Published: October 2024

Background: The appropriate duration of treatment with beta-blocker drugs after a myocardial infarction is unknown. Data are needed on the safety and efficacy of the interruption of long-term beta-blocker treatment to reduce side effects and improve quality of life in patients with a history of uncomplicated myocardial infarction.

Methods: In a multicenter, open label, randomized, noninferiority trial conducted at 49 sites in France, we randomly assigned patients with a history of myocardial infarction, in a 1:1 ratio, to interruption or continuation of beta-blocker treatment. All the patients had a left ventricular ejection fraction of at least 40% while receiving long-term beta-blocker treatment and had no history of a cardiovascular event in the previous 6 months. The primary end point was a composite of death, nonfatal myocardial infarction, nonfatal stroke, or hospitalization for cardiovascular reasons at the longest follow-up (minimum, 1 year), according to an analysis of noninferiority (defined as a between-group difference of <3 percentage points for the upper boundary of the two-sided 95% confidence interval). The main secondary end point was the change in quality of life as measured by the European Quality of Life-5 Dimensions questionnaire.

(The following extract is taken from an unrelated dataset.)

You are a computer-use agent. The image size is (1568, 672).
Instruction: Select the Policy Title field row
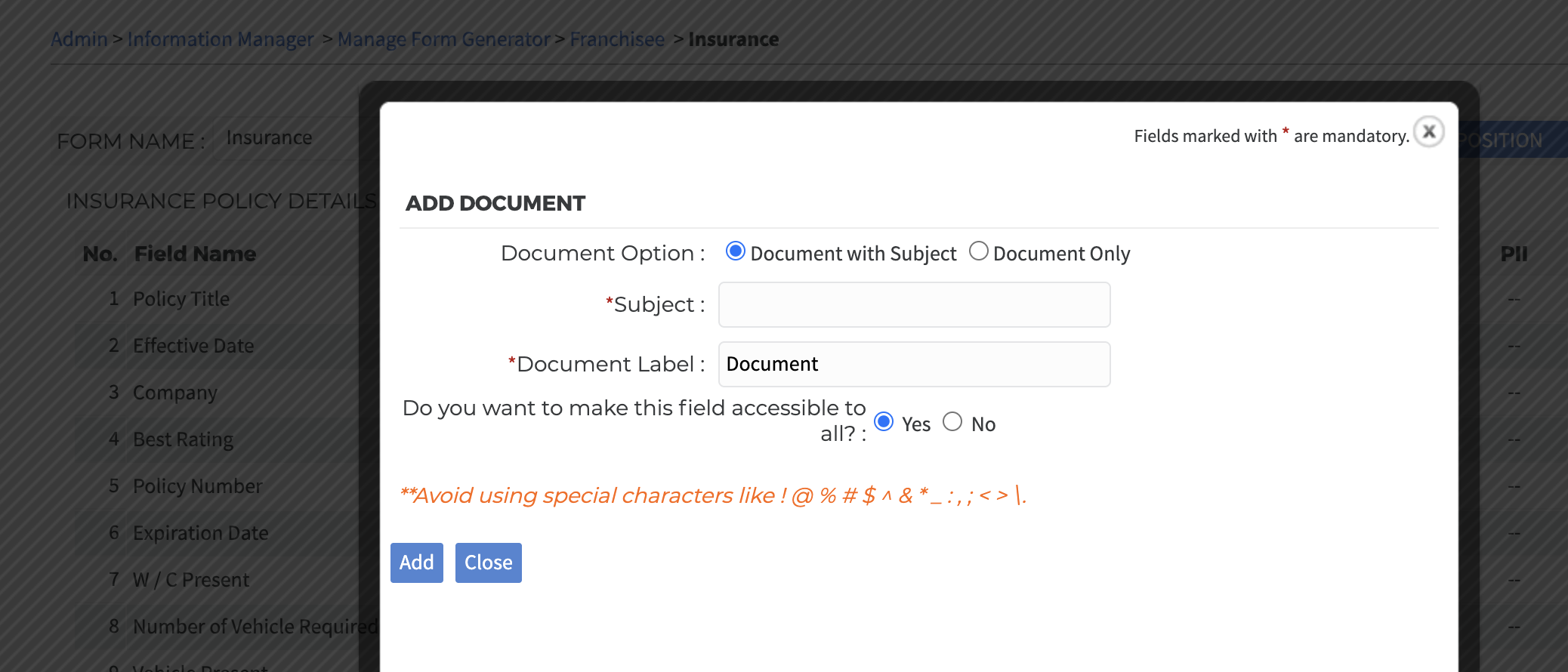click(181, 299)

Results: A total of 3698 patients underwent randomization: 1846 to the interruption group and 1852 to the continuation group. The median time between the last myocardial infarction and randomization was 2.9 years (interquartile range, 1.2 to 6.4), and the median follow-up was 3.0 years (interquartile range, 2.0 to 4.0). A primary-outcome event occurred in 432 of 1812 patients (23.8%) in the interruption group and in 384 of 1821 patients (21.1%) in the continuation group (risk difference, 2.8 percentage points; 95% confidence interval [CI], <0.1 to 5.5), for a hazard ratio of 1.16 (95% CI, 1.01 to 1.33; P = 0.44 for noninferiority). Beta-blocker interruption did not seem to improve the patients' quality of life.

Conclusions: In patients with a history of myocardial infarction, interruption of long-term beta-blocker treatment was not found to be noninferior to a strategy of beta-blocker continuation. (Funded by the French Ministry of Health and ACTION Study Group; ABYSS ClinicalTrials.gov number, NCT03498066; EudraCT number, 2017-003903-23.).